Lotito si schiera con i marò: "Giocheremo con il fiocco giallo". Meloni: "Tutti seguano esempio Lazio"
AGGIORNAMENTO ORE 13.06 - "Sui marò la Lazio è un esempio che spero le altre squadre italiane seguiranno". Lo scrive su Twitter il presidente di Fratelli d'Italia-Alleanza Nazionale, Giorgia Meloni, sull'iniziativa di sensibilizzazione annunciata dal presente della Lazio, Claudio Lotito, e che vedrà la squadra biancoceleste giocare con un nastro giallo appuntato sulle maglie.
La Lazio di Claudio Lotito in prima linea per sensibilizzare l’opinione pubblica in favore dei marò. Massimiliano Latorre e Salvatore Girone saranno protagonisti di un'iniziativa, non la prima, della squadra: i giocatori testimonieranno il loro impegno esibendo l’ormai famoso fiocchetto giallo per i marò liberi. Di seguito l'intervista concessa dal patron biancoceleste al quotidiano Il Tempo.
Presidente Claudio Lotito, ci spieghi l’iniziativa.
"L’abbiamo già fatta, due anni orsono. Sono stato il primo in Italia. Inizieremo la prossima settimana di campionato. I particolari li dobbiamo ancora concertare, vogliamo, in pratica, giocare con il fiocco".
Cosa significano per lei e per la squadra i due marò?
"Innanzitutto ci deve essere il rispetto per chi rappresentano. In questo momento a livello internazionale abbiamo perso una forza contrattuale. Noi abbiamo uno spirito di accoglienza e non mi sembra che questo spirito alberghi in altri Paesi. I due marò sono stati trattati come dei delinquenti comuni, in realtà non lo sono. L’imputazione nei loro confronti è molto grave".
Per i marò non tutti hanno il suo impegno.
"Io ritengo sia un obbligo civico. Non a caso a livello calcistico il presidente Tavecchio ha posto un problema: chi rappresenta l’Italia deve sentirsi un brivido nella schiena. E chi rappresenta il nostro Paese deve avere l’orgoglio dell’appartenenza, di rappresentarlo, ma anche la tutela nel momento in cui opera nell’interesse del Paese. I marò sono stati seguiti, ma non tutelati al cento per cento, e la prova è che ancora non siamo riusciti a portarli a casa".
L’Italia non si è fatta sentire abbastanza o sono stati gli indiani troppo duri?
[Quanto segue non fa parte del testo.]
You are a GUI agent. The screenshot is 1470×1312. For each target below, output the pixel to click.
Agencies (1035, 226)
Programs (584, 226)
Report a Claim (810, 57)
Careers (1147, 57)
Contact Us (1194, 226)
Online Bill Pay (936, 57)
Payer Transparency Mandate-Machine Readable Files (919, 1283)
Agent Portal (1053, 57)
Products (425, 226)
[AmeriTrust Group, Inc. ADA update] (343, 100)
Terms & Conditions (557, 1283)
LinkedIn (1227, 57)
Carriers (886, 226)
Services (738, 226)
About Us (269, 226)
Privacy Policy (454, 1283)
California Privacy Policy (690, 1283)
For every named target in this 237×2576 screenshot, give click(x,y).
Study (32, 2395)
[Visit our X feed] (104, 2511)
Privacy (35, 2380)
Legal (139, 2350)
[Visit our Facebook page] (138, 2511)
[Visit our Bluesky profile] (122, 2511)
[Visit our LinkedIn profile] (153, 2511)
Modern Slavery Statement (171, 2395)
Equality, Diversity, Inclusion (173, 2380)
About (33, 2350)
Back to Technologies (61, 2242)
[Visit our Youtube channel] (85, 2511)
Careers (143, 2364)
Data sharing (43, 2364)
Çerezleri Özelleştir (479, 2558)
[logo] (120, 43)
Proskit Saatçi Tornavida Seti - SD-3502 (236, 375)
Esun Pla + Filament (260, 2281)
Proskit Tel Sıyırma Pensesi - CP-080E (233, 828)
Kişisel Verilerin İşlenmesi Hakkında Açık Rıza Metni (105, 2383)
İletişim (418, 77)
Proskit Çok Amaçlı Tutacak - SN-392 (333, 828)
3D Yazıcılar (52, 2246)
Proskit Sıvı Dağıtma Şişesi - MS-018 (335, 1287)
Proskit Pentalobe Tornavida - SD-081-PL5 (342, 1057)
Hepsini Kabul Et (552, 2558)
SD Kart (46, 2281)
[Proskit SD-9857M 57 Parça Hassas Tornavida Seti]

"Non conosco le trattative e non posso esprimere giudizi, una cosa è certa: se fosse capitato a un altro Paese, per fare due esempi Israele e la Germania, probabilmente questo non sarebbe accaduto".
Qual è il suo messaggio?
"È necessario che si mobiliti tutta l’opinione pubblica, cosa che ultimamente non è più accaduta, perché in questo Paese si è perduto l’orgoglio dell’appartenenza, l’orgoglio di essere italiani e di rappresentare la nostra bandiera nel mondo. Ormai siamo permeati da un clima nel quale ognuno tutela i propri interessi, dimenticando che facciamo parte di una grande comunità. Bisogna risvegliare questo spirito patriottico, di comunione, perché chi difende le nostre istituzioni ha il diritto, nei contesti internazionali, di avere la certezza di essere tutelato e non soltanto dal punto di vista formale, ma anche sostanziale".
Ha ancora senso oggi la parola Patria?
"Nelle scuole questo concetto non è più coltivato come si deve; invece bisognerebbe ripristinarlo proprio per contrastare gli eccessi di una globalità che forse ci ha fatto perdere di vista lo spirito patriottico, di appartenenza, che deve essere alla base di ogni cittadino".